Round Numbers

Round decimal numbers in one or several columns using round, floor, or ceil.

Round Numbers

Processing

The function rounds numeric values in specified columns of an input data table (Pandas DataFrame, Polars DataFrame, or Arrow Table). Rounding can be controlled by specifying a list of columns, a regex pattern, or applying the operation to all numeric columns if no specific selection is made. Users must choose between standard rounding (round), always rounding down (floor), or always rounding up (ceil). The precision can be specified either by the number of decimal places or by the number of significant digits.

Inputs

data
The input data structure containing columns to be rounded. Supported formats are Pandas DataFrame, Polars DataFrame, or PyArrow Table.
columns (optional)
A list of column names (strings) that should be rounded. If this list is empty and regex pattern is not provided, the operation will apply to all numeric columns.
regex pattern (optional)
A Python regular expression pattern used to select columns for rounding. If provided, specific columns listed in columns are ignored.
rounding mode (optional)
Specifies the type of mathematical rounding to apply (round, floor, or ceil).
significant digits (optional)
If greater than 0, defines the number of significant digits the numbers should be rounded to. This setting overrides decimal places.
decimal places (optional)
If significant digits is 0, numbers are rounded to this specified number of decimal places. Supports negative values.

Inputs Types

Input Types
data DataFrame, ArrowTable
columns List
regex pattern Str
rounding mode Str
significant digits Int
decimal places Int

You can check the list of supported types here: Available Type Hints.

Outputs

result
The data structure containing the processed data with the specified columns rounded according to the chosen mode.

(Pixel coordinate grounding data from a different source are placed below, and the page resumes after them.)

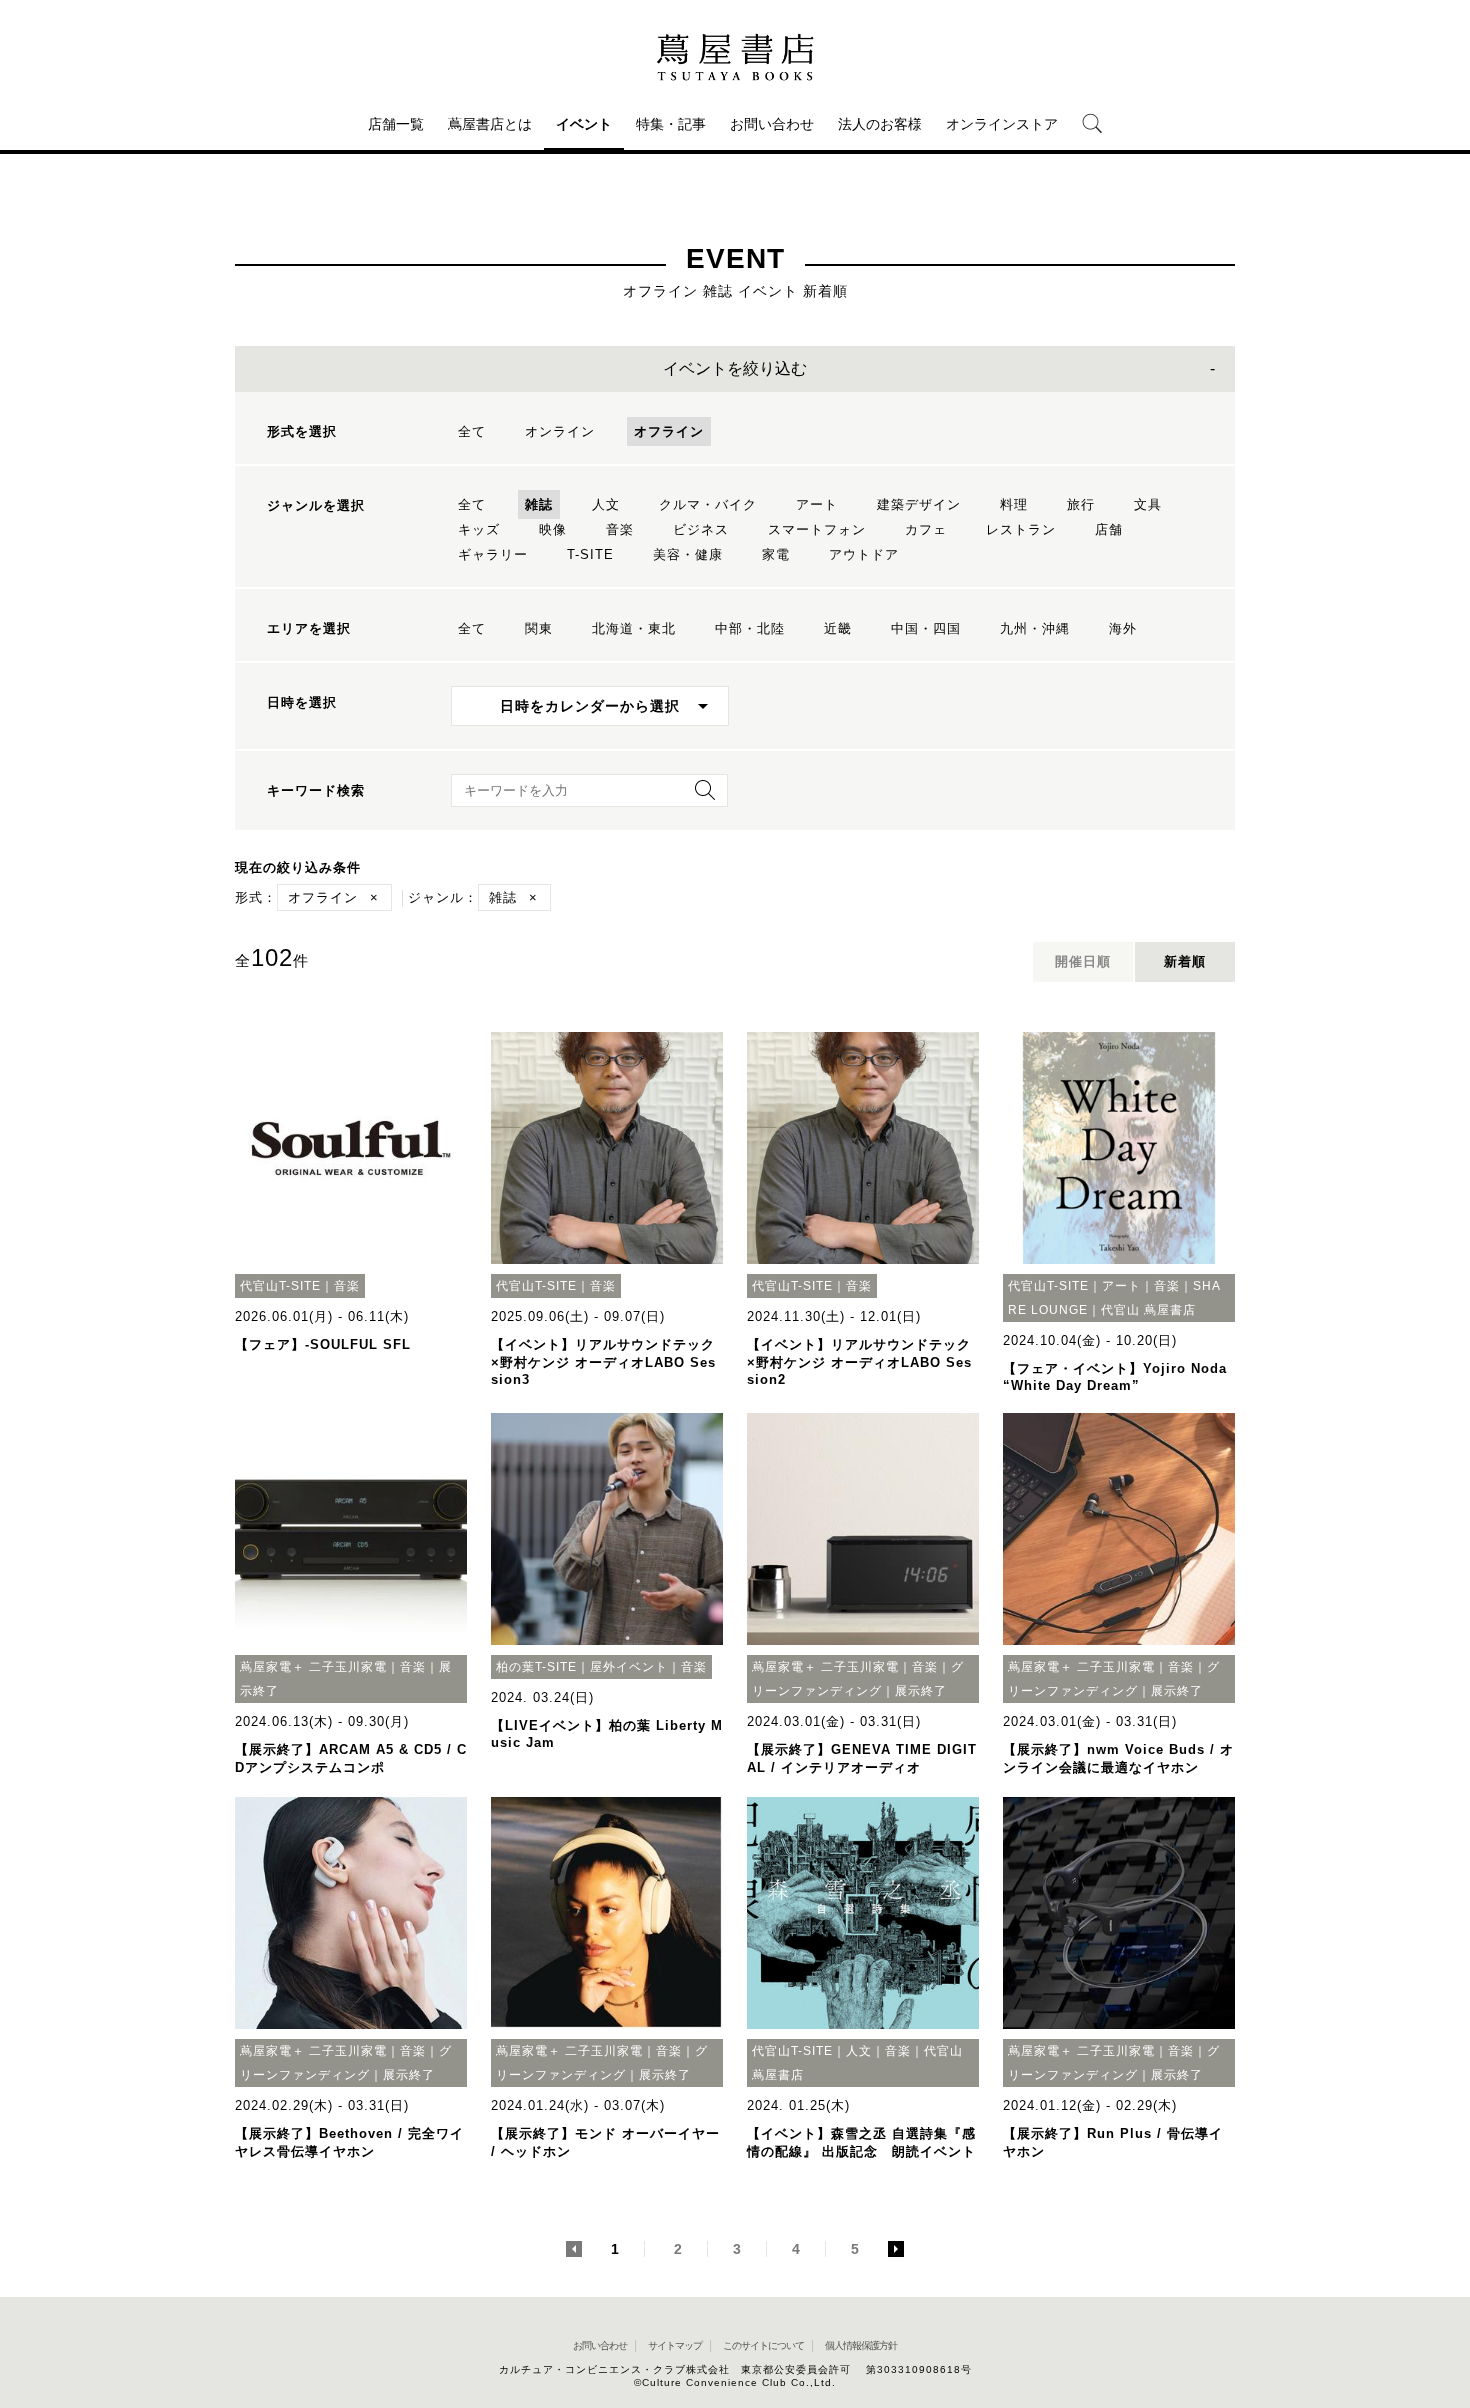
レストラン (1021, 529)
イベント (584, 124)
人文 (606, 504)
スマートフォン (817, 529)
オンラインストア (1002, 124)
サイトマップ (675, 2345)
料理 (1014, 504)
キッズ (479, 529)
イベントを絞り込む (735, 368)
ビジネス (701, 529)
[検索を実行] (700, 796)
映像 (553, 529)
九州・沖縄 (1035, 628)
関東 (539, 628)
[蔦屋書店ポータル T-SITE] (735, 57)
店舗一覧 (396, 124)
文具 (1148, 504)
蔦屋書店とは (490, 124)
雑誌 (539, 504)
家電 (776, 554)
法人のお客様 (880, 124)
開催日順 (1083, 961)
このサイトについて (763, 2345)
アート (817, 504)
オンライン (560, 431)
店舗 (1109, 529)
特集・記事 (671, 124)
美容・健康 (688, 554)
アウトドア (864, 554)
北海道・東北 (634, 628)
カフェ (926, 529)
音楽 (620, 529)
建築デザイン (919, 504)
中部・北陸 (750, 628)
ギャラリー (493, 554)
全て (472, 431)
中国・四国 (926, 628)
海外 (1123, 628)
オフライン (669, 431)
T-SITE (590, 554)
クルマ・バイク (708, 504)
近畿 (838, 628)
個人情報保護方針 (861, 2345)
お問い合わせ (772, 124)
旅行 (1081, 504)
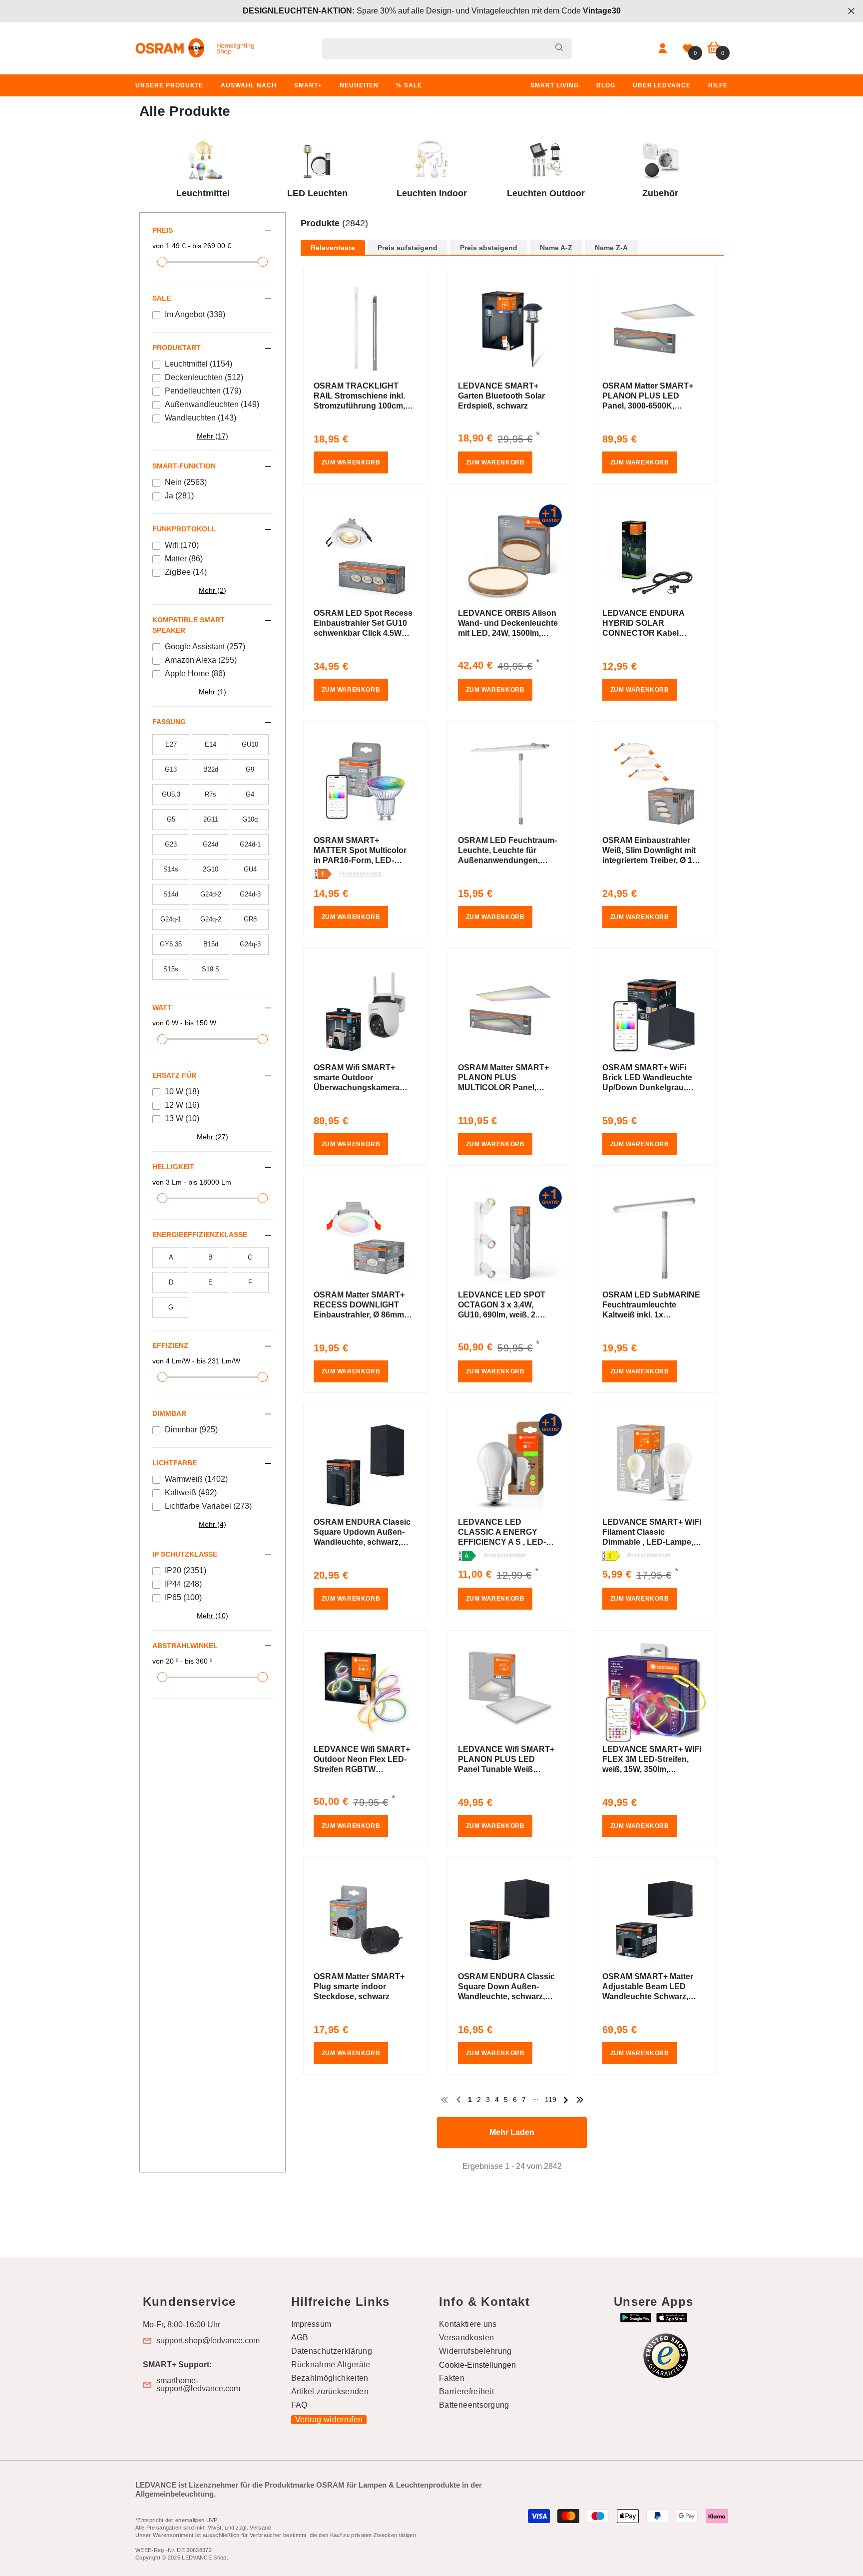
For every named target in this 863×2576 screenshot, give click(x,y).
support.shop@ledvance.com (208, 2341)
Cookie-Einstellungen (477, 2365)
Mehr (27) (212, 1137)
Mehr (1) (212, 692)
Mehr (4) (212, 1524)
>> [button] (579, 2100)
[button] (512, 234)
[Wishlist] (687, 48)
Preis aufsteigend (407, 248)
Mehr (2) (212, 590)
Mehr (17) (212, 436)
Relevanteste (333, 248)
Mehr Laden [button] (511, 2132)
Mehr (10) (212, 1616)
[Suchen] (447, 48)
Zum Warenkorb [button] (351, 462)
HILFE (718, 85)
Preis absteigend (488, 248)
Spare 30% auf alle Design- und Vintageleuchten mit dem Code (432, 10)
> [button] (565, 2100)
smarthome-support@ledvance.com (198, 2385)
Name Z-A (611, 248)
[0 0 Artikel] (714, 48)
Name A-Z (556, 248)
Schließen (851, 11)
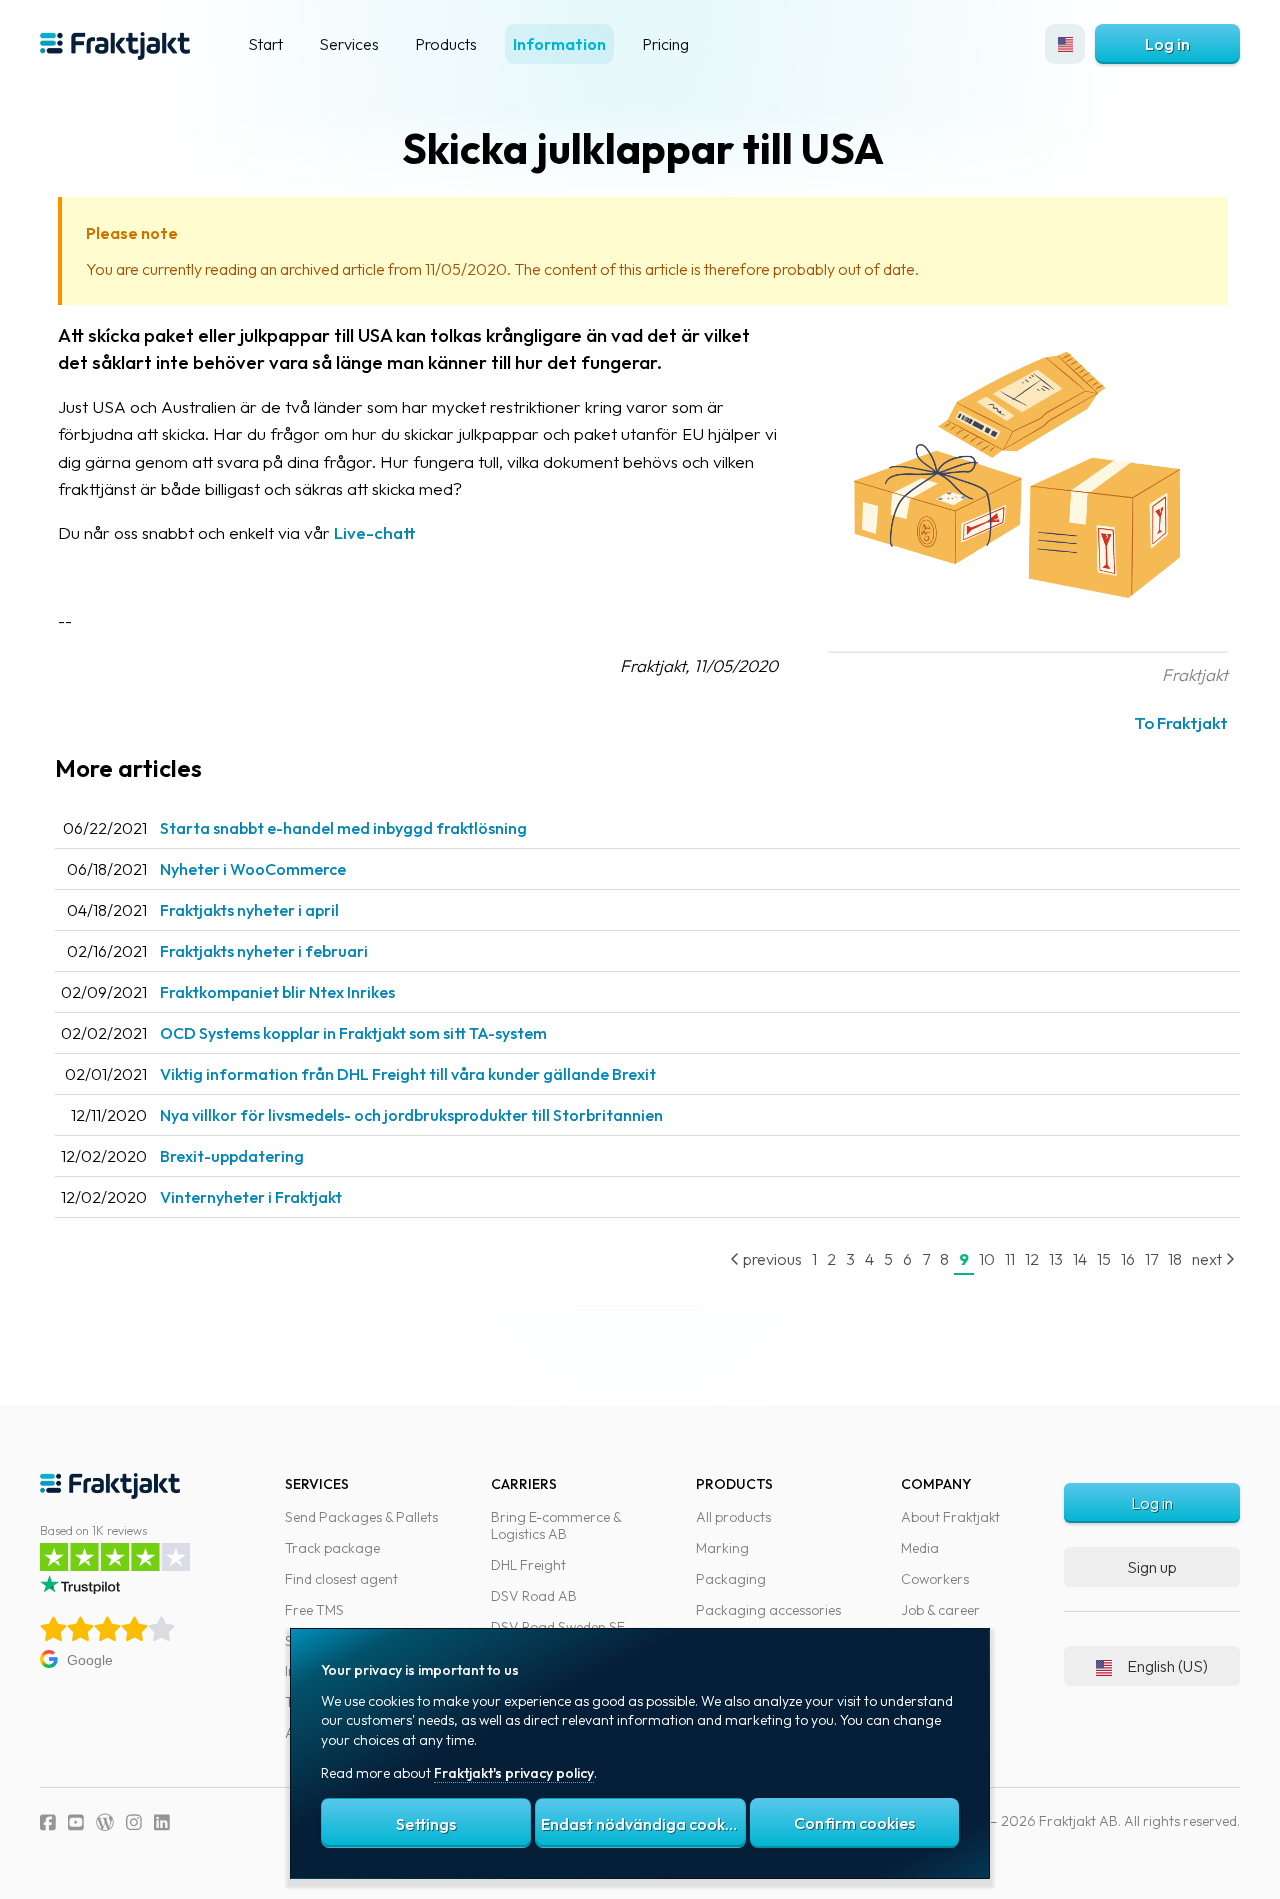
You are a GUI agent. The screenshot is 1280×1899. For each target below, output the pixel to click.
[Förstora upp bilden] (1028, 646)
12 (1032, 1259)
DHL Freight (528, 1565)
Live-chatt (375, 532)
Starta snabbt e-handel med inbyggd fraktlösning (343, 828)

The format depends on the 'Output Format' option.

Outputs Types

Output Types
result DataFrame, ArrowTable

You can check the list of supported types here: Available Type Hints.

Options

The Round Numbers brick contains some changeable options:

Columns to Round
A list of columns (names) to which the rounding operation should be applied. If left empty, columns are selected either by the Regex Pattern or all numeric columns are targeted.
Regex Pattern
A Python regular expression used to dynamically select the columns to be rounded. If provided, this overrides the 'Columns to Round' list.
Rounding Mode
Selects the mathematical function for rounding: standard round, round down (floor), or round up (ceil). Defaults to round.
Significant Digits
If greater than 0, numbers are rounded based on the specified number of significant digits. Defaults to 0 (disabled).
Decimal Places
If 'Significant Digits' is 0, numbers are rounded to this specified number of decimal places. Supports negative values for rounding to powers of 10 (e.g., -1 rounds to the nearest 10). Defaults to 0.
Output Format
Specifies the desired format for the returned data structure: pandas DataFrame, polars DataFrame, or arrow Table. Defaults to pandas.
Safe Mode
If enabled, the function suppresses errors caused by non-existent columns (if specified in input) or non-numeric columns targeted for rounding, skipping them instead of raising an error.
Verbose
If enabled, detailed logs about the operation, column handling, and conversion steps are printed.
import logging
import duckdb
import pandas as pd
import polars as pl
import pyarrow as pa
import re
from coded_flows.types import Union, List, DataFrame, ArrowTable, Str, Int

logging.basicConfig(level=logging.INFO)
logger = logging.getLogger(__name__)


def _coalesce(*values):
    return next((v for v in values if v is not None), None)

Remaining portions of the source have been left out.